(Element and text position data)
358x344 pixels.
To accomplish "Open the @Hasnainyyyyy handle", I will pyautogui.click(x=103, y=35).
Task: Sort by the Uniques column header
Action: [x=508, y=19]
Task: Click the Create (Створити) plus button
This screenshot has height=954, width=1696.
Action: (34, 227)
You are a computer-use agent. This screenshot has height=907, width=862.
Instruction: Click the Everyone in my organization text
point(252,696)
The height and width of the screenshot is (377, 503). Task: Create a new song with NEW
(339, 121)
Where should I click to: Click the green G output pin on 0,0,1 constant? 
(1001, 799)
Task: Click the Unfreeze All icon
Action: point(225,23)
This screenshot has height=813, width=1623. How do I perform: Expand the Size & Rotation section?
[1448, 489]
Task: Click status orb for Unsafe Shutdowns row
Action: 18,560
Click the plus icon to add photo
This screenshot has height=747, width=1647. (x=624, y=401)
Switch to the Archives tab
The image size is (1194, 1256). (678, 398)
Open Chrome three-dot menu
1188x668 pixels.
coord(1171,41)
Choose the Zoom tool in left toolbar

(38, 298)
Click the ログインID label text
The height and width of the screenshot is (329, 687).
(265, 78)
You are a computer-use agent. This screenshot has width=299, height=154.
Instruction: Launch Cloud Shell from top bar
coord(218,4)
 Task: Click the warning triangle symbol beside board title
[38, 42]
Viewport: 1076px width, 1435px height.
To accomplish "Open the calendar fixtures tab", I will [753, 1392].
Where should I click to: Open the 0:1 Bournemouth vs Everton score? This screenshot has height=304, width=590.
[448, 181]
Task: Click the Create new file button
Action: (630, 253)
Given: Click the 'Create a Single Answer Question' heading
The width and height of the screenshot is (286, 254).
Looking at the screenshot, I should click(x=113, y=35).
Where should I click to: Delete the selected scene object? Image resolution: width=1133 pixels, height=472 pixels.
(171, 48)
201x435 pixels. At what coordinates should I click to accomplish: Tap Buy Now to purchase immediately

→ Aim of the task: Give all the lines of the items again, switching "Where should I click to" to "Where do I click to" wherever it occurs and changing nothing else.

→ Exercise solution:
358x344 pixels.
To accomplish "Open the @Hasnainyyyyy handle", I will pyautogui.click(x=103, y=35).
Task: Sort by the Uniques column header
Action: [x=508, y=19]
Task: Click the Create (Створити) plus button
This screenshot has height=954, width=1696.
Action: (34, 227)
You are a computer-use agent. This screenshot has height=907, width=862.
Instruction: Click the Everyone in my organization text
point(252,696)
The height and width of the screenshot is (377, 503). Task: Create a new song with NEW
(339, 121)
Where do I click to: Click the green G output pin on 0,0,1 constant? 
(1001, 799)
Task: Click the Unfreeze All icon
Action: point(225,23)
This screenshot has height=813, width=1623. How do I perform: Expand the Size & Rotation section?
[1448, 489]
Task: Click status orb for Unsafe Shutdowns row
Action: 18,560
Click the plus icon to add photo
This screenshot has height=747, width=1647. (x=624, y=401)
Switch to the Archives tab
The image size is (1194, 1256). (678, 398)
Open Chrome three-dot menu
1188x668 pixels.
coord(1171,41)
Choose the Zoom tool in left toolbar

(38, 298)
Click the ログインID label text
The height and width of the screenshot is (329, 687).
(265, 78)
You are a computer-use agent. This screenshot has width=299, height=154.
Instruction: Launch Cloud Shell from top bar
coord(218,4)
 Task: Click the warning triangle symbol beside board title
[38, 42]
Viewport: 1076px width, 1435px height.
To accomplish "Open the calendar fixtures tab", I will [753, 1392].
Where do I click to: Open the 0:1 Bournemouth vs Everton score? This screenshot has height=304, width=590.
[448, 181]
Task: Click the Create new file button
Action: (630, 253)
Given: Click the 'Create a Single Answer Question' heading
The width and height of the screenshot is (286, 254).
Looking at the screenshot, I should click(x=113, y=35).
Where do I click to: Delete the selected scene object? Image resolution: width=1133 pixels, height=472 pixels.
(171, 48)
201x435 pixels. At what coordinates should I click to accomplish: Tap Buy Now to purchase immediately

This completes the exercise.